In einem weiteren Beispiel wird eine Erzieherin aus einem deutschen Kindergarten in Kanada interviewt. Ihre Einrichtung ist angegliedert an die deutsche Schule in Montreal. Die Interviewpartnerin schildert, dass die Kinder mit den Erzieher_innen Deutsch sprechen sollten, untereinander hingegen alle Sprachen sprechen dürfen. Die Vorgabe, mit Erzieher_innen Deutsch zu sprechen, begründet sie mit der Aufgabe des Kindergartens, auf die Unterrichtssprache in der deutschen Schule vorzubereiten. Wenn sie den Kindern eine Frage auf Deutsch stellt, antworten sie ihr auch auf Englisch oder Französisch. Die Erzieherin beschreibt die Sprachen der Kinder als verschiedene getrennte Sprachsysteme. Demgegenüber wird der wissenschaftliche Ansatz des „Translanguaging“ vorgestellt, der von einem dynamischen und komplexen Sprachgebrauch in den verschiedenen Sprachen, die ein Kind spricht und lernt, ausgeht. Hier werden die Sprachen nicht einzeln, sondern als eine Gesamtes gesehen.

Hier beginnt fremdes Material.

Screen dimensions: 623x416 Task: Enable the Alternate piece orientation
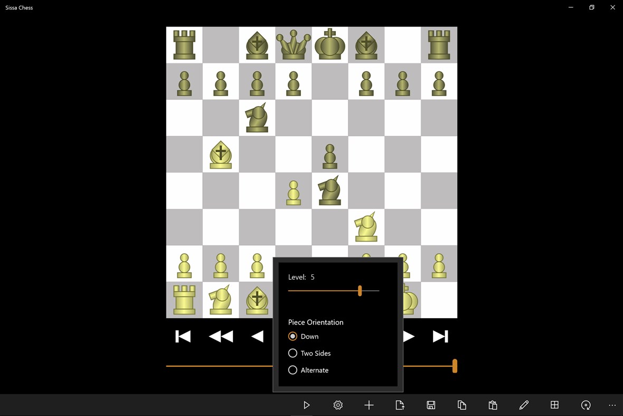point(293,370)
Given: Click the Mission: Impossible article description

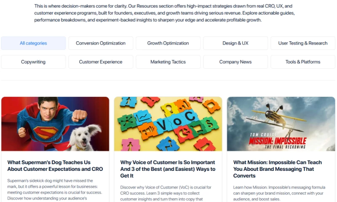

Die mehrsprachige Wirklichkeit von Kindern wird in diesen Beispielen zu einer Abweichung von der einsprachigen ‚Normalität‘ der jeweiligen Bildungseinrichtung. Sprache ist nicht neutral und Vorstellungen über sie prägen auch das Handeln pädagogischer Fachkräfte. So kann Mehrsprachigkeit in Bildungseinrichtungen herangezogen werden, um Unterschiede zwischen Kindern herzustellen und Andersartigkeit zuzuschreiben.
Panagiotopoulou, A. (2017). Mehrsprachigkeit und Differenzherstellung in In: Diehm, I.et al. (Hrsg.) Differenz – Ungleichheit – Erziehungswissenschaft. Wiesbaden: Springer Fachmedien, S. 257-274.